ECCELLENZA – Manta: “Cerignola squadra da battere, grandissimo campionato del Casarano”
Sono passati esattamente due mesi da quando si è consumato il divorzio tra Mino Manta e il Casarano. Motivi strettamente personali alla base della decisione del navigato dirigente, che, in esclusiva per SalentoSport, ha analizzato l’andamento del torneo di Eccellenza. Dopo la lunga pausa dovuta alle festività natalizie e al maltempo, domani si riprende. Nel frattempo, le varie società hanno operato sul mercato per rinforzarsi.
Chi può essere considerata la regina di questa fase? “Il Cerignola – risponde senza esitazioni il direttore -. “Gli innesti di Vicedomini e di altri calciatori di spessore fanno fare il salto di qualità definitivo a una squadra già costruita bene. Almeno sulla carta, è la squadra da battere”. Campionato, dunque, dall’esito scontato oppure c’è la possibilità che possa inserirsi qualche outsider? “L’unica che potrebbe infastidire il Cerignola è l’Altamura. Naturalmente mi auguro che alla lotta al titolo possa partecipare anche il Casarano, mentre il Bitonto lo vedo un gradino sotto”.
E a proposito di rossazzurri, come giudica il campionato della sua ex squadra? “Ritengo il Casarano la vera sorpresa del torneo. Sta disputando un grandissimo campionato. A luglio, quando non c’era né una società né una squadra, nessuno avrebbe scommesso un centesimo. Tra mille difficoltà siamo riusciti ad allestire una rosa competitiva. Un plauso va rivolto soprattutto a Fernando Totaro, Massimo Villa e Dario Primiceri, per l’impegno e il sacrificio con cui stanno reggendo le sorti della società. E complimenti anche a Pietro Sportillo che si sta rivelando un bravo allenatore. In estate ho scommesso su di lui, una scommessa, evidentemente, vinta, come quella che feci anni fa con Calabro, oggi grande protagonista in Lega Pro”.

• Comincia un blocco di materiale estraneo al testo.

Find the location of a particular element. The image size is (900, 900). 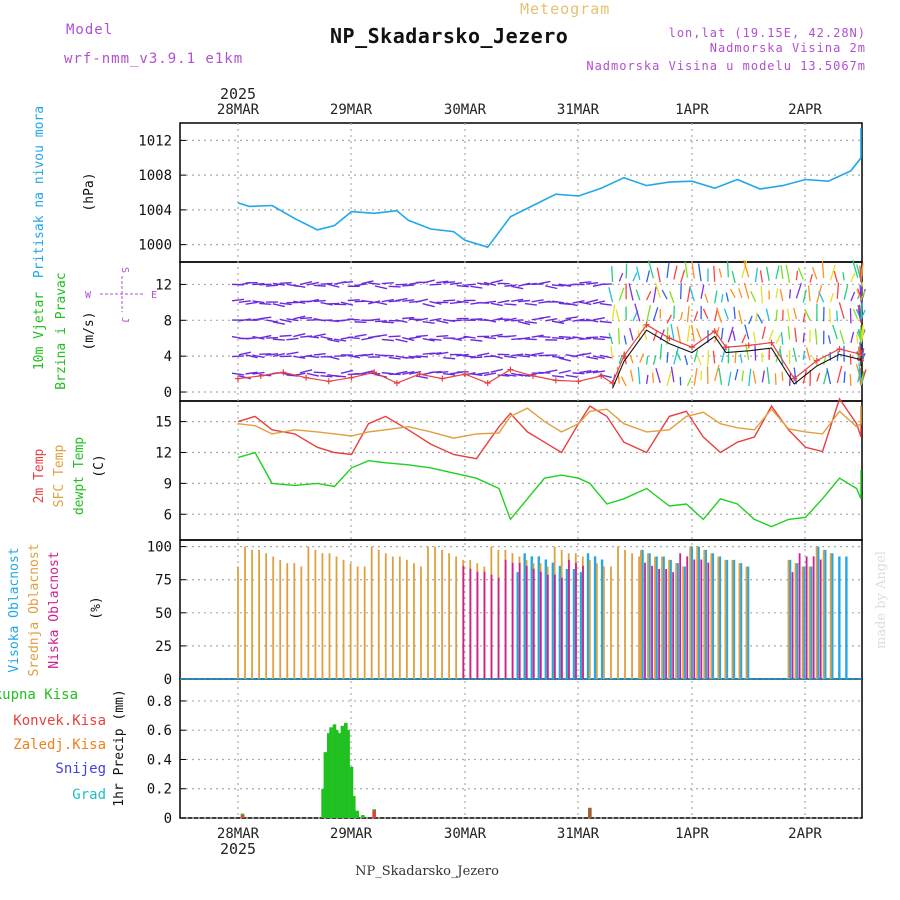

top-year-label: 2025 is located at coordinates (238, 94).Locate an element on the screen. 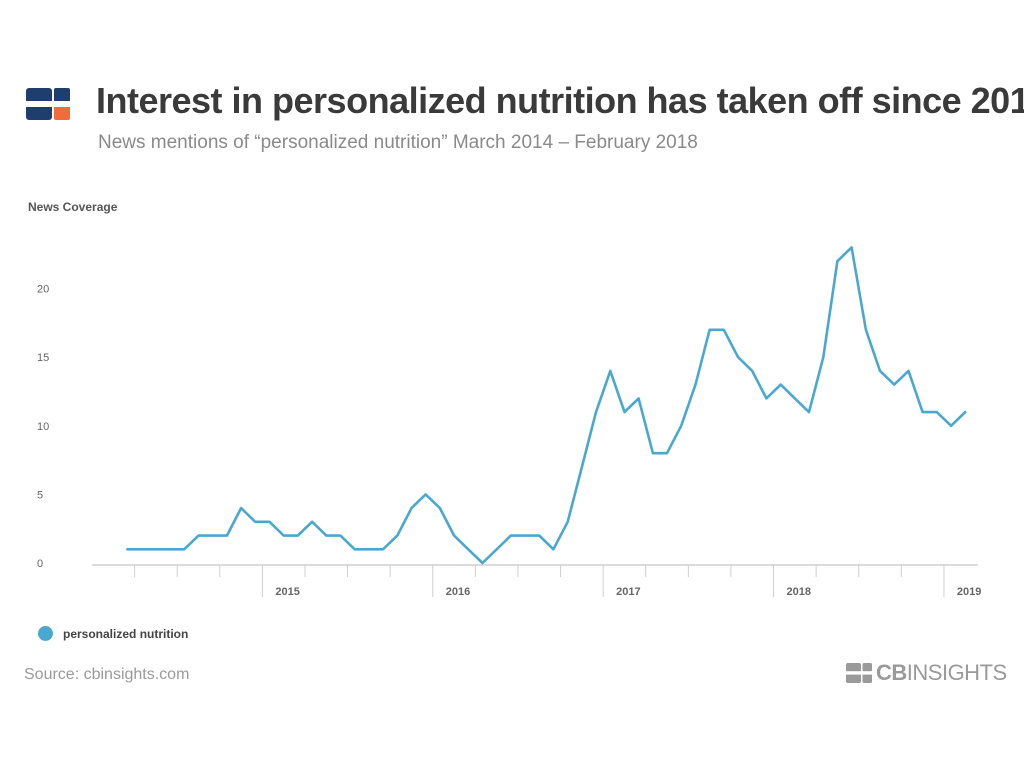 The image size is (1024, 768). legend: personalized nutrition is located at coordinates (113, 634). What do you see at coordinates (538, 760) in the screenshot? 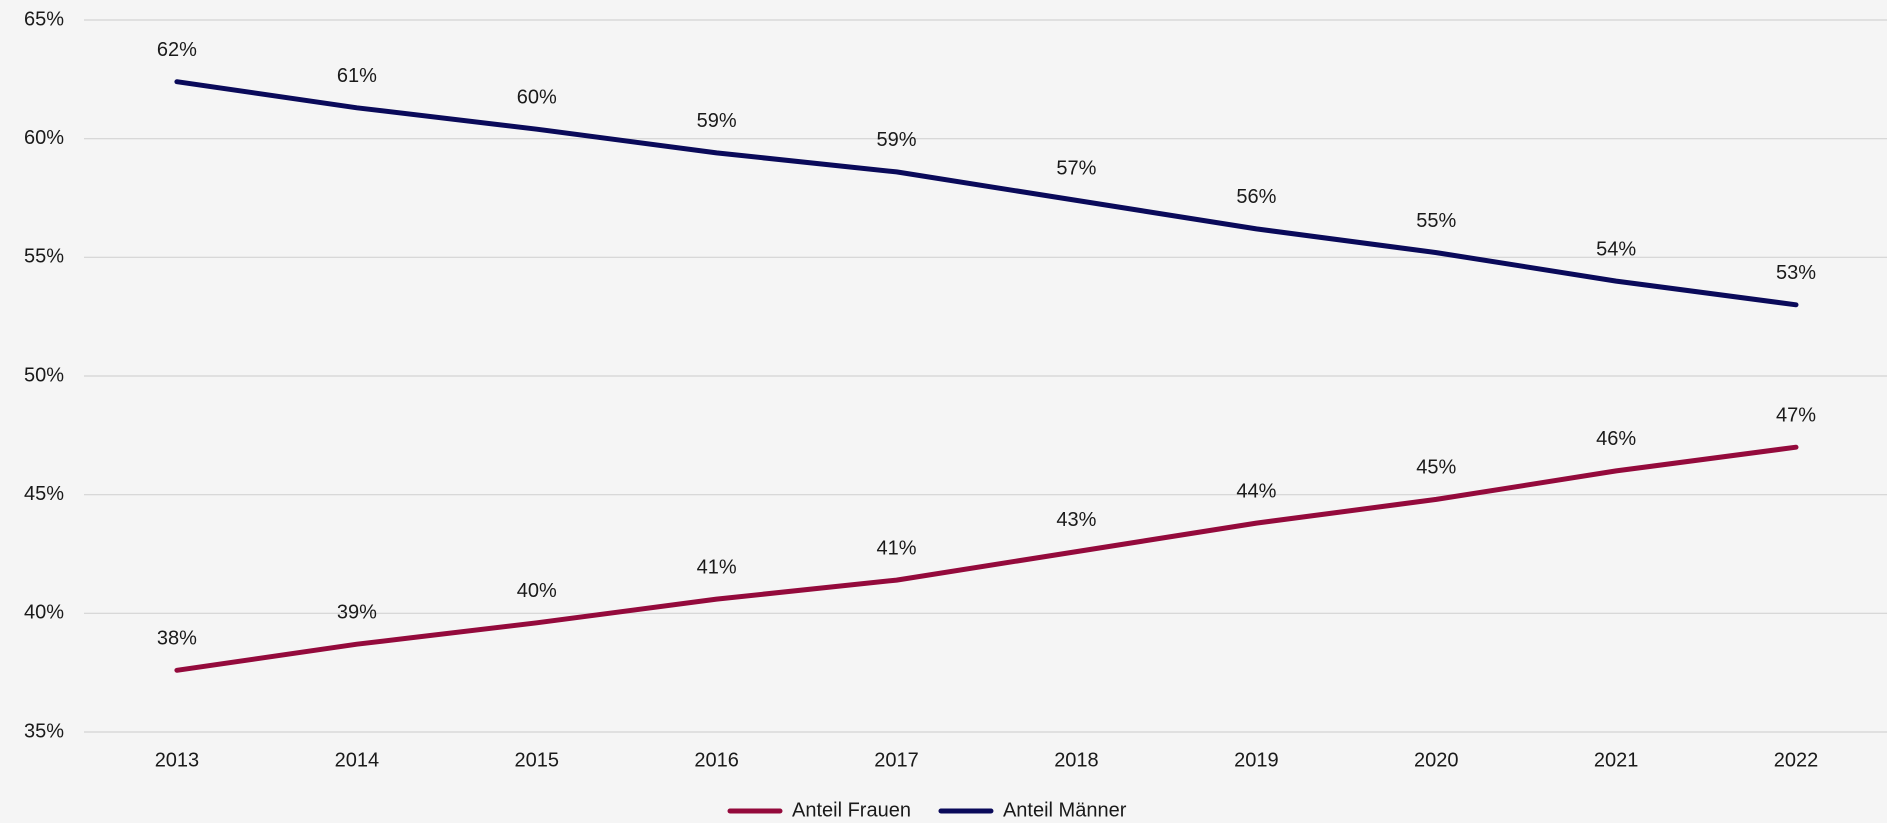
I see `x-tick-label: 2015` at bounding box center [538, 760].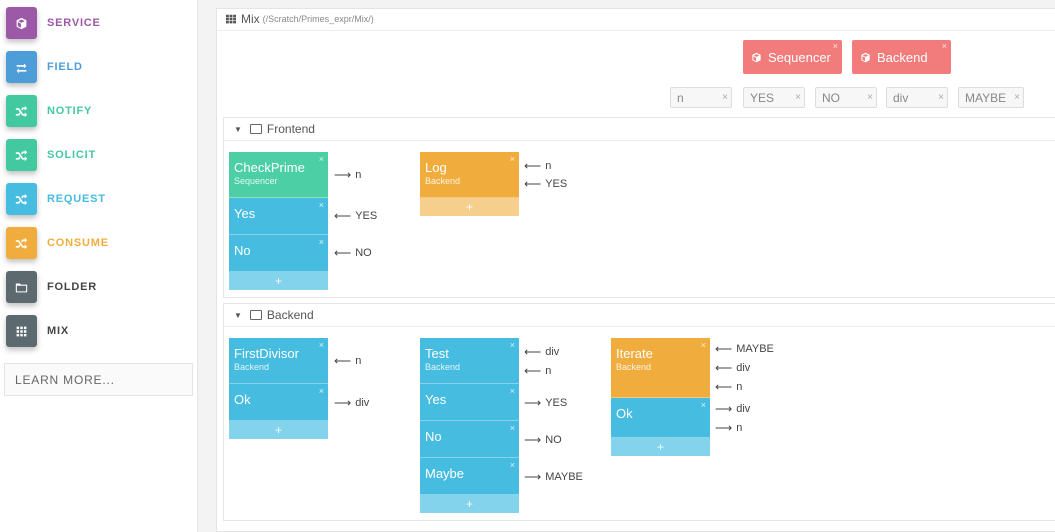 This screenshot has height=532, width=1055. I want to click on field-label: MAYBE, so click(986, 98).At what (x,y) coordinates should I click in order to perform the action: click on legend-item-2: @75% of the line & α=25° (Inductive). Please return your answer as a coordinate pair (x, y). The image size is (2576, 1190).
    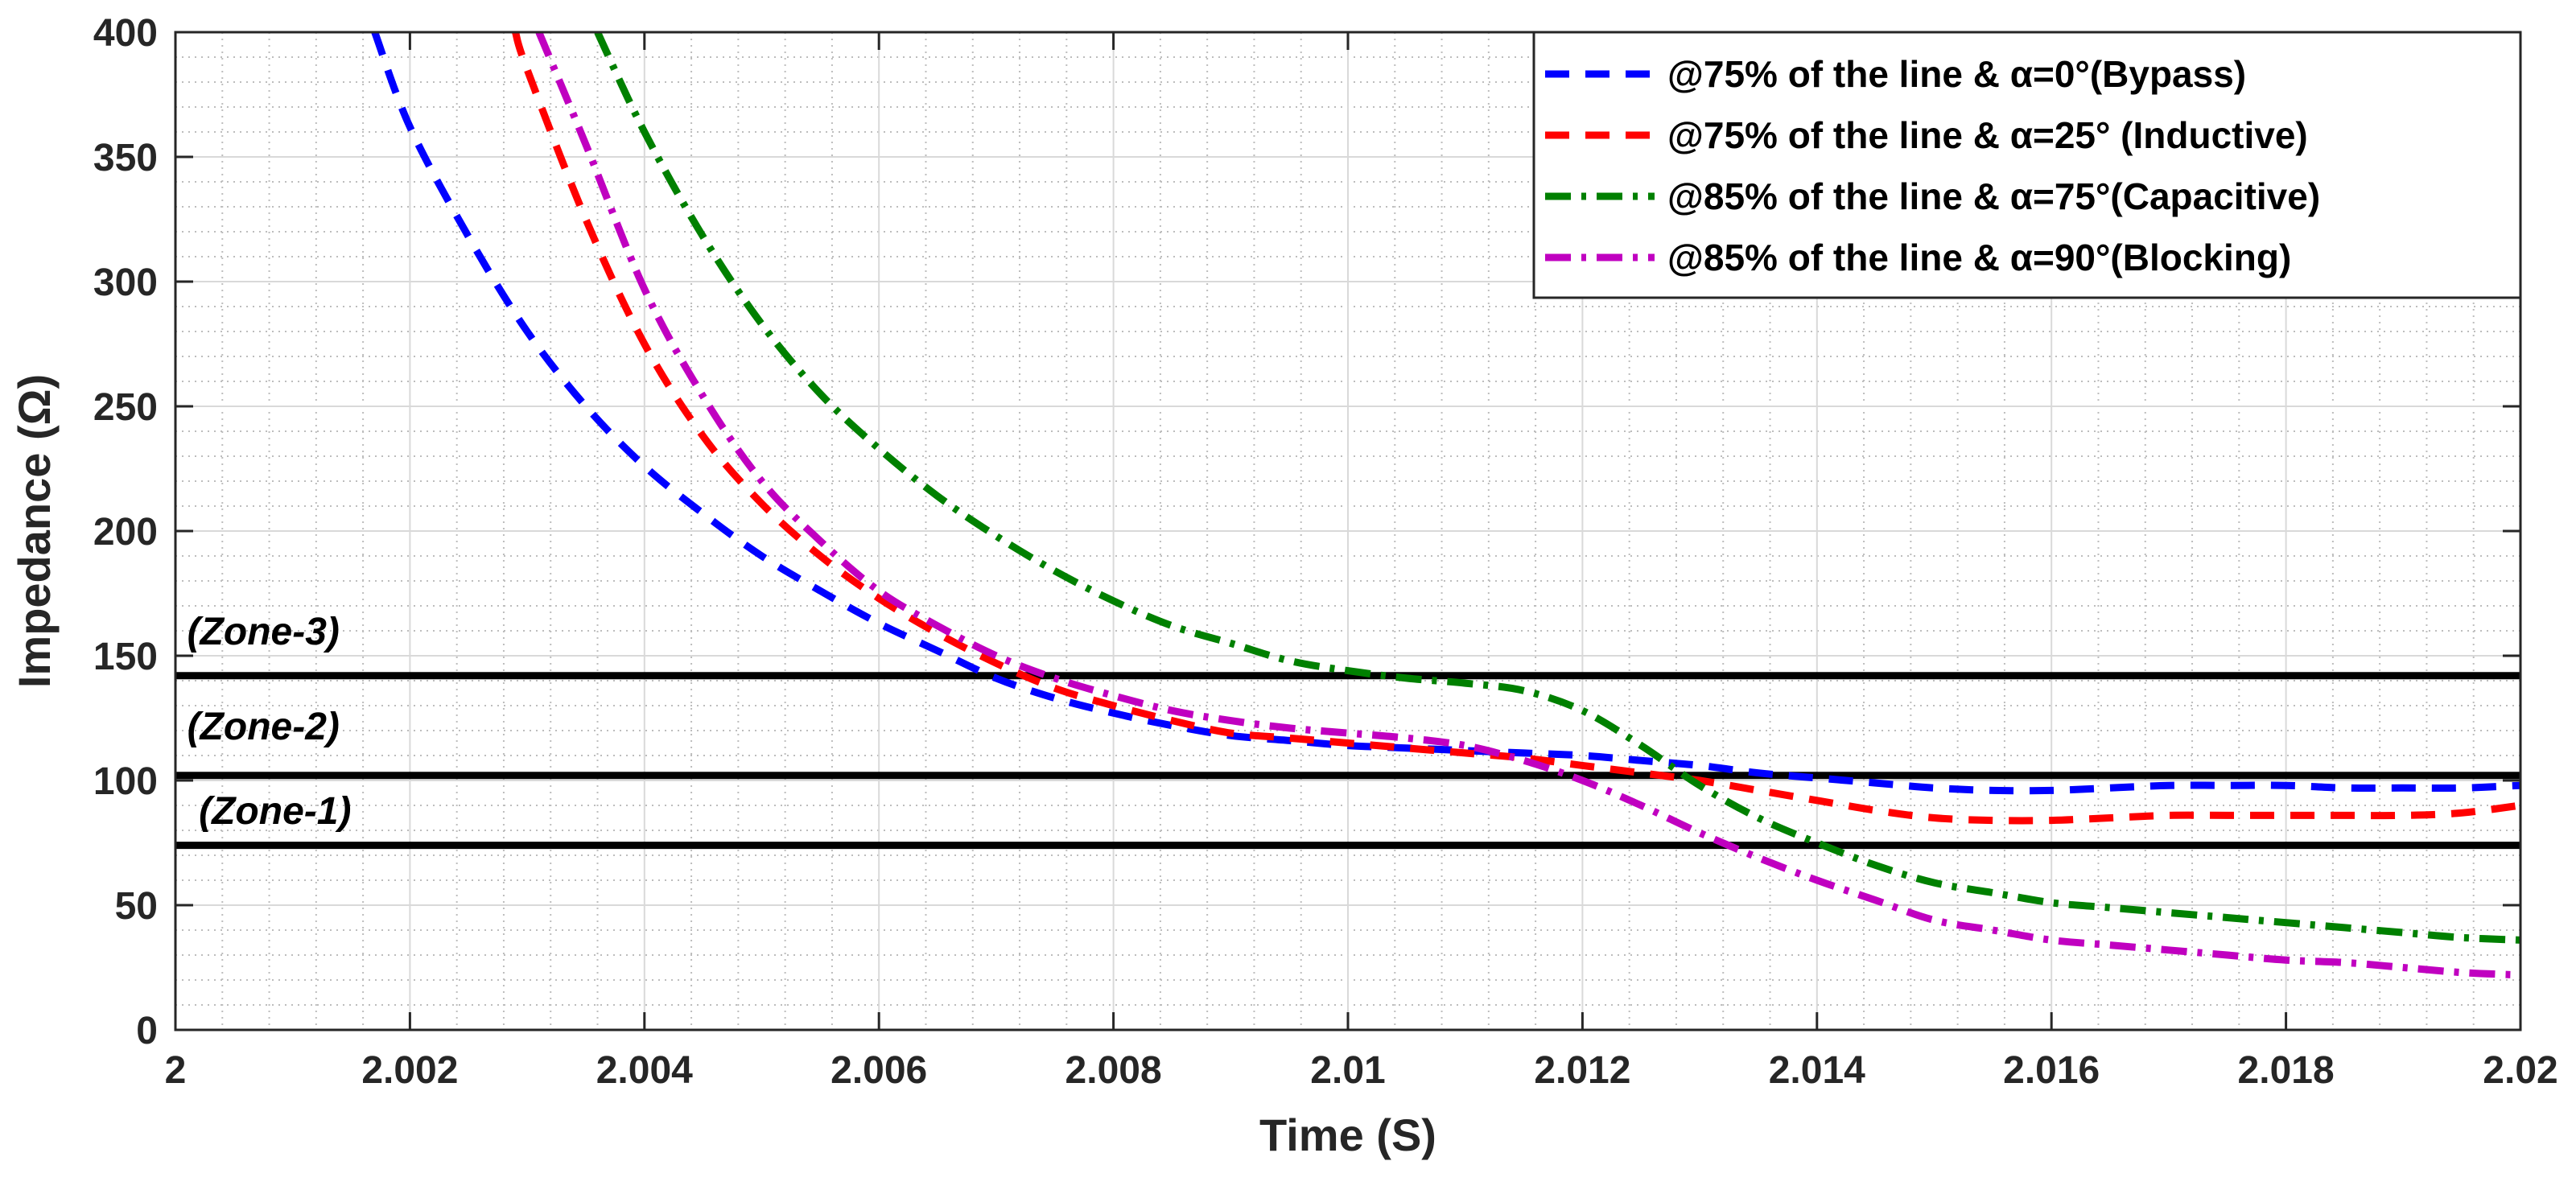
    Looking at the image, I should click on (1926, 135).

Ma il Casarano non è l’unica salentina a sorprendere. “Anche l’Otranto sta facendo benissimo. Sono sicuro che disputerà i play off”. E se il Casarano è la sorpresa del campionato, qual è, invece, la delusione? “Il Trani. Con la rosa costruita inizialmente poteva, tranquillamente, ambire a una delle prime cinque posizioni. Trani ha una tradizione importante, non meritava la parentesi nera di questa prima parte di stagione. Mi auguro che il mio amico Pettinicchio salvi la baracca: è un uomo capace di queste imprese e ha disposizione un organico di valore”.
La lotta play out vede, purtroppo, coinvolte varie squadre salentine. Qual è il pronostico di Mino Manta? “Il Galatina e il Novoli si salveranno sicuramente, senza problemi. A parte l’innesto di Carrozza, il Gallipoli non ha operato molto sul mercato, ma mi auguro possa, comunque, conquistare la permanenza nella massima serie regionale. Per Avetrana ed Hellas Taranto la vedo dura”. Domani, dunque, si riprende. Per tutti inizia, praticamente, un nuovo campionato.
Un campionato che non vedrà protagonista uno dei dirigenti più vincenti del calcio nostrano. Qualcosa, però, bolle in pentola. “Ho deciso di farmi da parte per motivi strettamente personali. In questo periodo ho ricevuto diverse offerte, anche da squadre di Serie D, che, però, non ho accettato. Ritornerò tra tre mesi – avverte Manta – , c’è già qualcosa in cantiere”. Cosa non è dato saperlo.